The methods of monetary policy transmission refer to the manner in which the targeted effects of monetary policies are transmitted through the economy in order to achieve the desired result. Central or reserve banks are the only banks that have the power to make monetary policies due to the fact that they have the exclusive monopoly over the supply of base money to all others. Usually, the monetary policy involves the rate at which they choose to set the interest on the money that they supply to the other banks. In this sense, the official interest rate has various degrees of effects on market rates, which radiate from its decisions to increase or decrease the official interest rate.
As such, the methods of monetary policy transmission can be traced along the line or chain of effects from the central bank. For instance, a method of monetary policy transmission is the transfer of the increase or decrease in the official interest rate to mortgage rates. Assuming the central bank’s intention is to reduce the rate of inflation by causing a decrease in the rate of demand by consumers, it will increase the interest rate to a degree that it feels is proportionate to address the excessive demand. This increase can only be up to a certain predetermined maximum level in order for the central bank to maintain its influence through the manipulation of interest rates.

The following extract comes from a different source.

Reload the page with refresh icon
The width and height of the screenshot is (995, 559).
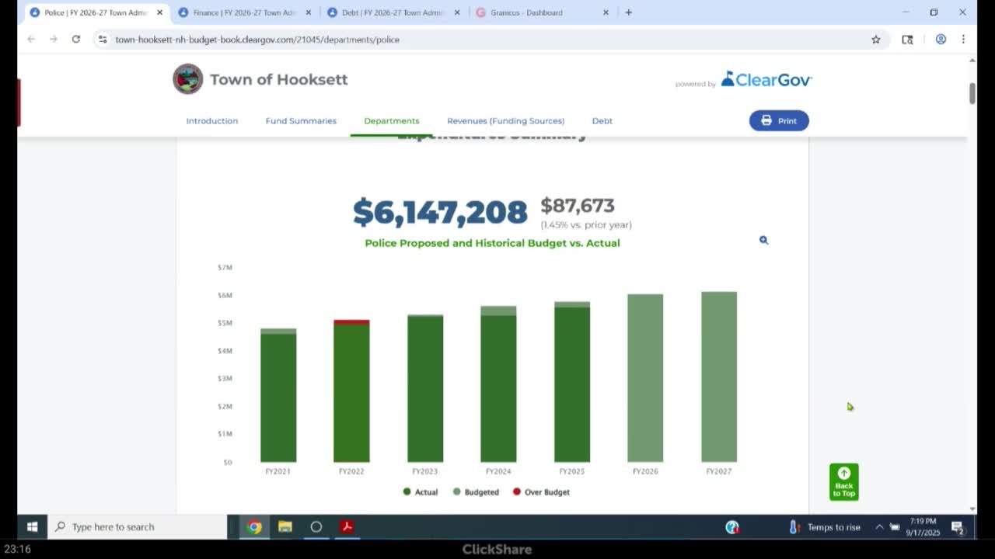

When the banks obtain money from the central bank with the increased interest rates, they transmit the charges to both the borrowers and savers in different forms. One of these methods is to increase the interest on debts owed them as well as on other types of loans that people try to obtain from the banks, such as mortgages and car loans. The increase in interest rates will also be transmitted through factors like a depreciation in the value of equities and bonds as a consequence of a rise in long-term interest rates.
Methods of monetary policy transmission also include the exchange rates, because the value of exchange rates are affected by monetary policies. A method of monetary policy transmission that affects the savings of people in the transmission of monetary policy is an increase or a decrease in the amount of interest paid on savings deposits. When the interest rate is high, banks will often increase the interest rate on savings in an effort to encourage more people to save. In reaction to a low interest rate, the banks will transmit the intention of the central bank to the customers by decreasing the interest that is paid on savings in an effort to encourage more customers to spend.